Sociedade da informação
Já o fluxo da informação tem um caminho ainda incerto. Houve uma alta de 48% no uso da internet e 20% nas ligações telefônicas entre a metade de 2019 e a metade de 2020, além de uma escalada de 53% no comércio eletrônico internacional de bens no segundo trimestre do ano passado. Mas aumentos não devem continuar uma vez que as pessoas possam sair de casa de novo.
A estimativa dos autores do estudo é que haverá uma ligeira queda em relação aos picos registrados durante o isolamento social mais rígido. Porém, duas tendências de globalização devem permanecer no mercado: um forte impulso do varejo eletrônico e um comércio cada vez mais global de serviços.

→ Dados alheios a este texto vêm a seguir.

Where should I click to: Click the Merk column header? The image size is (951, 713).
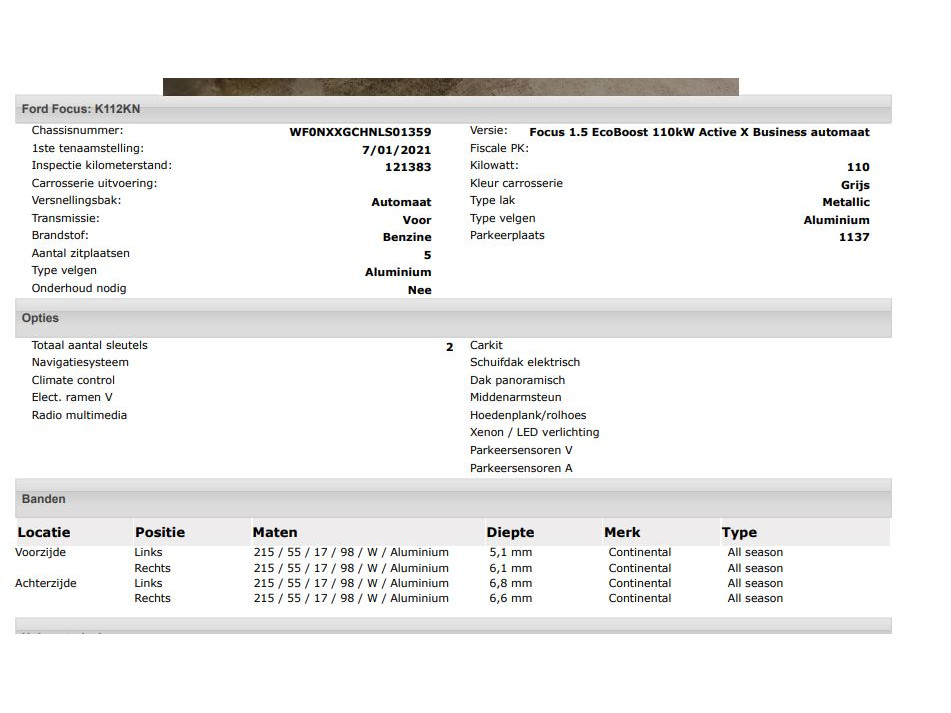click(x=622, y=532)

Durante a pandemia, muita gente percebeu que pode contratar alguém do outro lado do mundo sem prejuízo, o que deve garantir um aumento nas contratações em outros países, de forma remota, permitindo às empresas um inédito ganho de eficiência graças a um “pool” de talentos cada vez mais descentralizado.
O ecommerce também deve ganhar uma nova tração no pós-pandemia, aproveitando a mesma tendência de descentralização e globalização de sua base de clientes. A mudança abrirá espaço para que empresas de menor porte tornem-se globais, e deve levar as gigantes de cada setor a observar com cuidado novos entrantes em seus setores.
Também caracteriza a sociedade da globalização o fluxo internacional facilitado de pessoas, mas este não deve ver retomada até pelo menos 2023, segundo o estudo. No ano da pandemia, a diminuição no trânsito de turistas de lazer e negócios foi de 74%. Embora as viagens de negócios representem apenas 13% das partidas em todo o mundo, espera-se aumento apenas com a retomada de conferências e eventos, depois que a pandemia estiver sob controle.
A OCDE (Organização para a Cooperação e Desenvolvimento Econômico) projeta recuperação do PIB (Produto Interno Bruto) global para níveis pré-pandemia a partir da metade deste ano. Mas, para Altman, a recuperação será desigual. “O curso desnivelado da pandemia em todo o mundo – e suas consequências macroeconômicas – bagunçam a recuperação. E ainda estamos em meio a níveis muito altos de incerteza. Estou otimista, mas cauteloso em relação aos elevados riscos que permanecerão daqui para frente”, resume.